__Activity__. Without any pictures, print the lines below from the one that has "1024x768 pixels. Task: Switch" through the one that has "This screenshot has width=1024, height=774.", exactly and nothing else.

__Information given__.
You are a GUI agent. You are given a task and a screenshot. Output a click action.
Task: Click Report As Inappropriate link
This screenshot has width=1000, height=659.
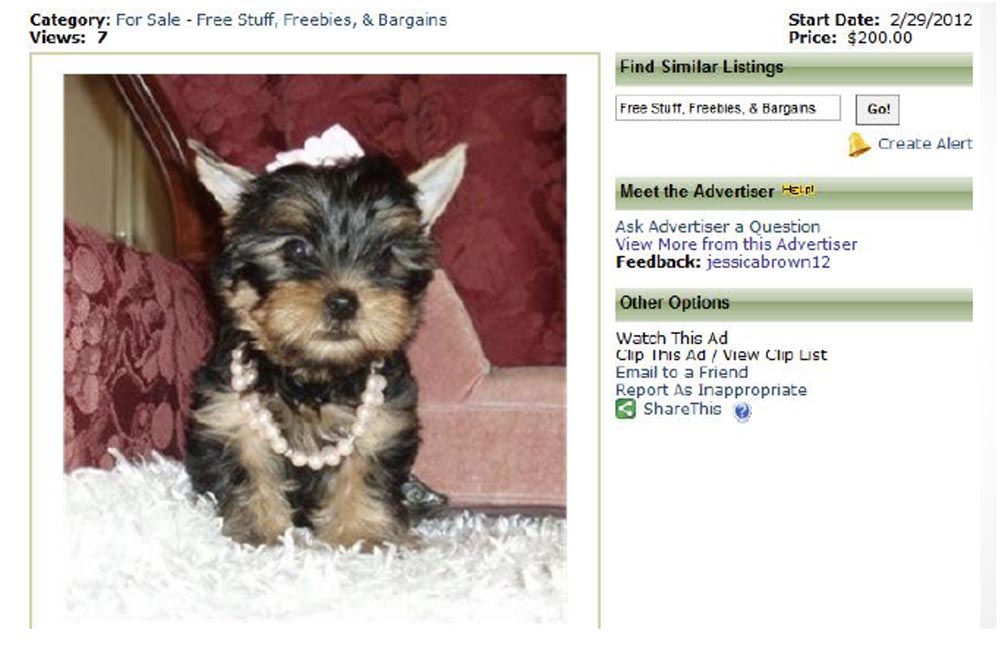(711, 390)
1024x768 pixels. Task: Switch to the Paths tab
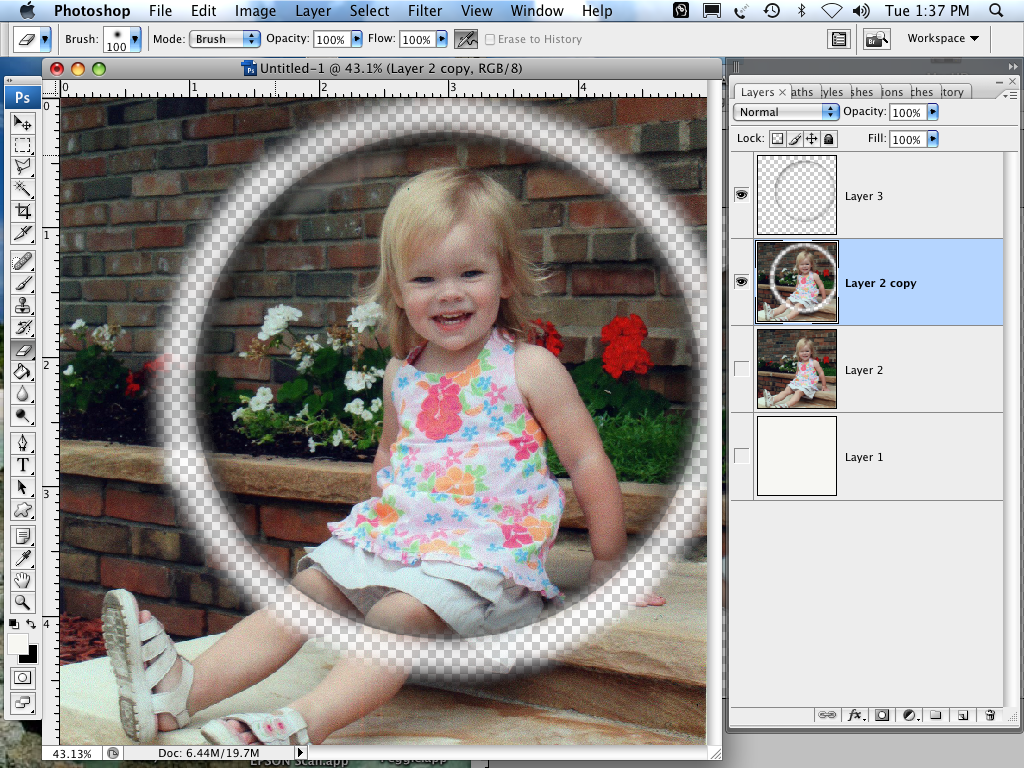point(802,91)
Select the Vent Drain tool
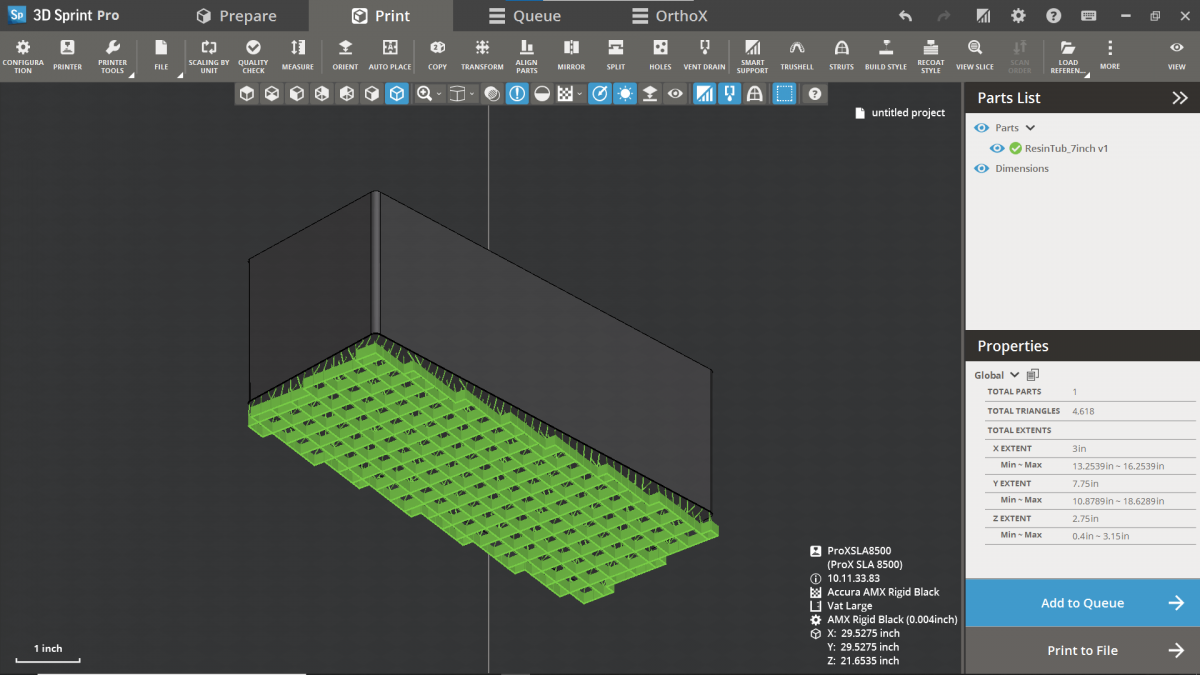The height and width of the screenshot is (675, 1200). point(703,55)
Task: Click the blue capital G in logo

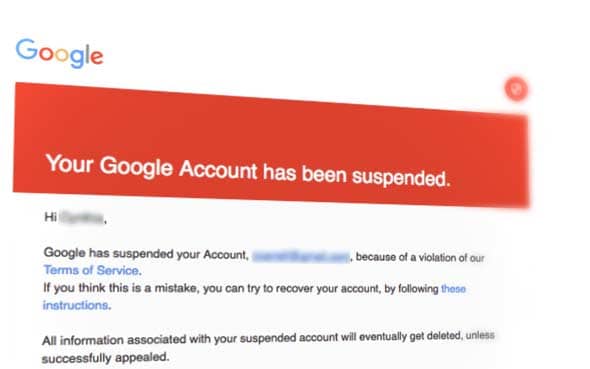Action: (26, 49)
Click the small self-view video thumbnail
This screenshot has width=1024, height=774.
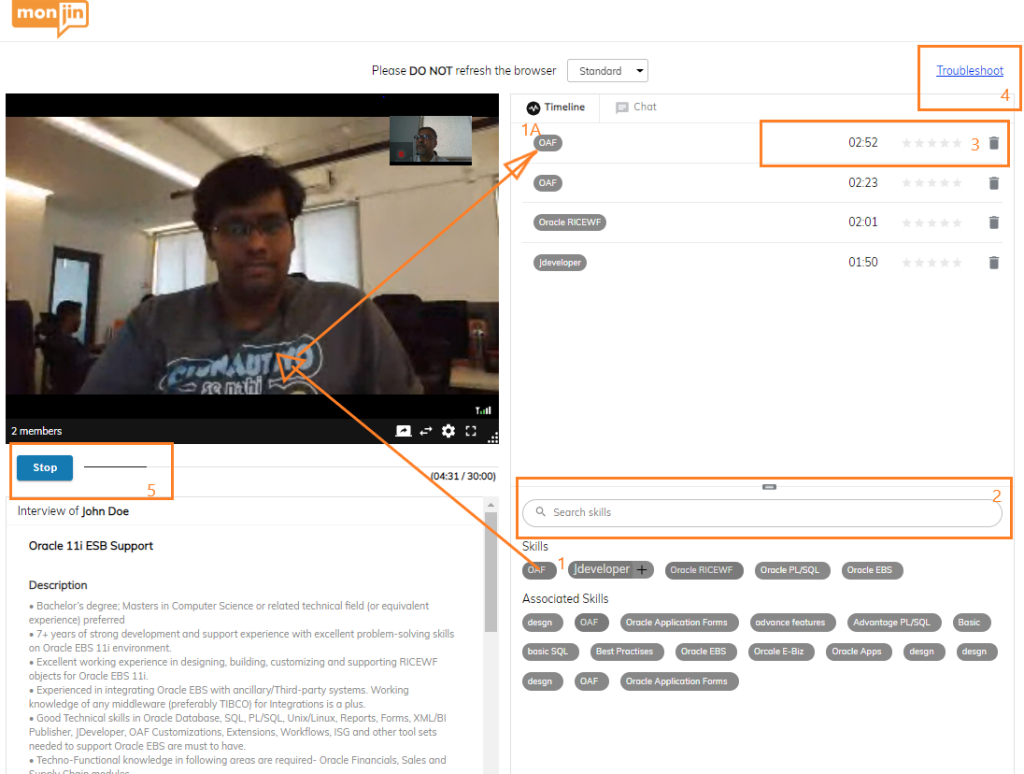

--

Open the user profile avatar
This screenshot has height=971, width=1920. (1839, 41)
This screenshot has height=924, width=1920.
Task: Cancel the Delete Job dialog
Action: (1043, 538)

__Written solution__.
1024x768 pixels. Task: Switch to the Paths tab
point(802,91)
Select the Vent Drain tool
The height and width of the screenshot is (675, 1200). point(703,55)
Task: Click the blue capital G in logo

Action: (26, 49)
Click the small self-view video thumbnail
This screenshot has width=1024, height=774.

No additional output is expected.